Overview

On August 13, 2013, the Commodity Futures Trading Commission (CFTC) issued a final rule with respect to certain compliance obligations for commodity pool operators (CPOs) of investment companies registered under the Investment Company Act of 1940 that are required to register due to the recent changes to CFTC Regulation 4.5.1

Background

In February 2012, the CFTC adopted modifications to the exclusions from the definition of CPO that are delineated in Section 4.52 of the rules promulgated under the Commodity Exchange Act. Specifically, the CFTC amended Section 4.5 to narrow the exclusion from the definition of “commodity pool operator” for those entities that are investment companies registered as such with the Securities and Exchange Commission (SEC) pursuant to the Investment Company Act of 1940. Consequently, certain investment advisers of registered investment companies (RICs) were required to register as CPOs with the CFTC. Concurrent with the modification of Section 4.5, the CFTC issued a proposed rule intended to harmonize to the fullest extent practicable the CFTC’s and SEC’s (i) disclosure, (ii) reporting, and (iii) recordkeeping regimes for “dually registered entities” (i.e., a RIC and its CPO) while maintaining the regulatory objectives of part 4 of the CFTC’s regulations, consistent with its experience to date with CPOs of RICs.

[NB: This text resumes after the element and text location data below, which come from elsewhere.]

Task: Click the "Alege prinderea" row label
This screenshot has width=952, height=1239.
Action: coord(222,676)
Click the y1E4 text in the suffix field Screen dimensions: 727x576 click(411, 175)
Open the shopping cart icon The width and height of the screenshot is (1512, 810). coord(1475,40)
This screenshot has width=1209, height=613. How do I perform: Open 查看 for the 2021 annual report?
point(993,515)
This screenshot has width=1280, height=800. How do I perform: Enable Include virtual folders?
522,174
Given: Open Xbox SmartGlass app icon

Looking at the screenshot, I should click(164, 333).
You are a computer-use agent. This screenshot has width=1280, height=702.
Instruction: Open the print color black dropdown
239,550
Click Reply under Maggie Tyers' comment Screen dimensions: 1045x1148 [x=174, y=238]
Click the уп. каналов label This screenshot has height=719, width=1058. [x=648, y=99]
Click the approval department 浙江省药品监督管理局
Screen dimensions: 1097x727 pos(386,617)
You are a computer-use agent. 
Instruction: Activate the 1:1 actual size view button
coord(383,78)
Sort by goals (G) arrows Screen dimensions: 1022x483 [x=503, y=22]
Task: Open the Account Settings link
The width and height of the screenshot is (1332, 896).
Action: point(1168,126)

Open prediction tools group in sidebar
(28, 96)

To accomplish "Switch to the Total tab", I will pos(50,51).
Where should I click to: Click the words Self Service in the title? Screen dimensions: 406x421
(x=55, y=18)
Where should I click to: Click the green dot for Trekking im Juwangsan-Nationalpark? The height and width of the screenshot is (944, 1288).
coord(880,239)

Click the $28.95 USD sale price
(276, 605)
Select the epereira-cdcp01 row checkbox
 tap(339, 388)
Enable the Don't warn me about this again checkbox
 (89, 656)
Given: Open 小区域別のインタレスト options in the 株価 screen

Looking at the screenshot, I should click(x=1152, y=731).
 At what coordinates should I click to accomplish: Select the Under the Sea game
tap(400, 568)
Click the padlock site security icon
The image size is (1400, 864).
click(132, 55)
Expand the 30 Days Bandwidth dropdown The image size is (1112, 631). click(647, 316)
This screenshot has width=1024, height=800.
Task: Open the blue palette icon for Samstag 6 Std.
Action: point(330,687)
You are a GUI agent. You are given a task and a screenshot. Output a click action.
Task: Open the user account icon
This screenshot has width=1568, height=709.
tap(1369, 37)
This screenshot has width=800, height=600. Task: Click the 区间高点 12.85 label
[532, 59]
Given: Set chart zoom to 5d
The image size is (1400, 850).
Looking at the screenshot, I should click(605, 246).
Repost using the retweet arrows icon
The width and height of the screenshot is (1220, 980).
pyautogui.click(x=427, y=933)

The CFTC received comments, noting that dually registered entities may be subject to duplicative, inconsistent and possibly conflicting disclosure and reporting requirements if required to comply with both the CFTC and SEC regimes. In the view of the CFTC, this final rule harmonizes, to the fullest extent practicable, the CFTC’s compliance obligations with those of the SEC to facilitate compliance with both regimes, while maintaining the regulatory objectives of part 4 of CFTC regulations.

For entities that are registered with both the CFTC and SEC, the CFTC will accept the SEC’s disclosure, reporting and recordkeeping regime as “substituted compliance” for substantially all of Part 4 of the CFTC’s regulations, so long as the entity complies with comparable requirements under the SEC’s statutory and regulatory compliance regime. Thus, the final rule allows dually registered entities to meet certain CFTC regulatory requirements for CPOs by complying with SEC rules to which they are already subject.

Harmonized Disclosure, Reporting and Recordkeeping Requirements Fund Level

The CTFC did little to disturb the prospectus, statement of additional information or financial report requirements for RICs. Fund level disclosure, reporting and recordkeeping requirements remain the same, with two minor exceptions.3 First, the prospectus cover page must now include the CFTC along with the SEC as government agencies that have “not approved the securities or passed upon the adequacy of the prospectus.”4 Second, a RIC with less than a three-year operating history will be required to disclose in its prospectus the performance of all accounts and pools that are managed by its CPO that have (i) investment objectives, (ii) policies, and (iii) strategies substantially similar to those of the RIC. This prior performance disclosure, if applicable, must be made on the RIC’s initial filing or its next annual update. Prior performance disclosure is in addition to, not a substitute for, fund performance.

CPO Level

As of August 22, 20135 (or with delays as noted below), CPOs for RICs are subject to several new notice or reporting requirements:

  • Notice filing with the National Futures Association (NFA) that the CPO will be availing itself of the substitute compliance regime.
  • Notice filing with the NFA that the CPO of a RIC uses or will use third-party recordkeepers.6
  • Copy filing with the NFA of SEC-required financial statements.
  • CPOs begin to file quarterly reports on form CPOPQR with respect to the RIC (effective 60 days after publication in the Federal Register).

SEC Staff Guidance

Concurrently with the CFTC release, the SEC staff issued guidance to RICs that invest in commodity-related derivatives.7 In addition to reiterating the SEC staff’s views on investment strategy and risk disclosures, it noted that the SEC would not object if the prospectus cover page disclaimer required by Rule 481 under the Securities Act of 1933 states that both the SEC and CFTC have not approved the securities or the prospectus. The SEC staff also acknowledged that the prior performance disclosure for a RIC with less than three years’ operating history is consistent with its current position on similar optional prospectus disclosures.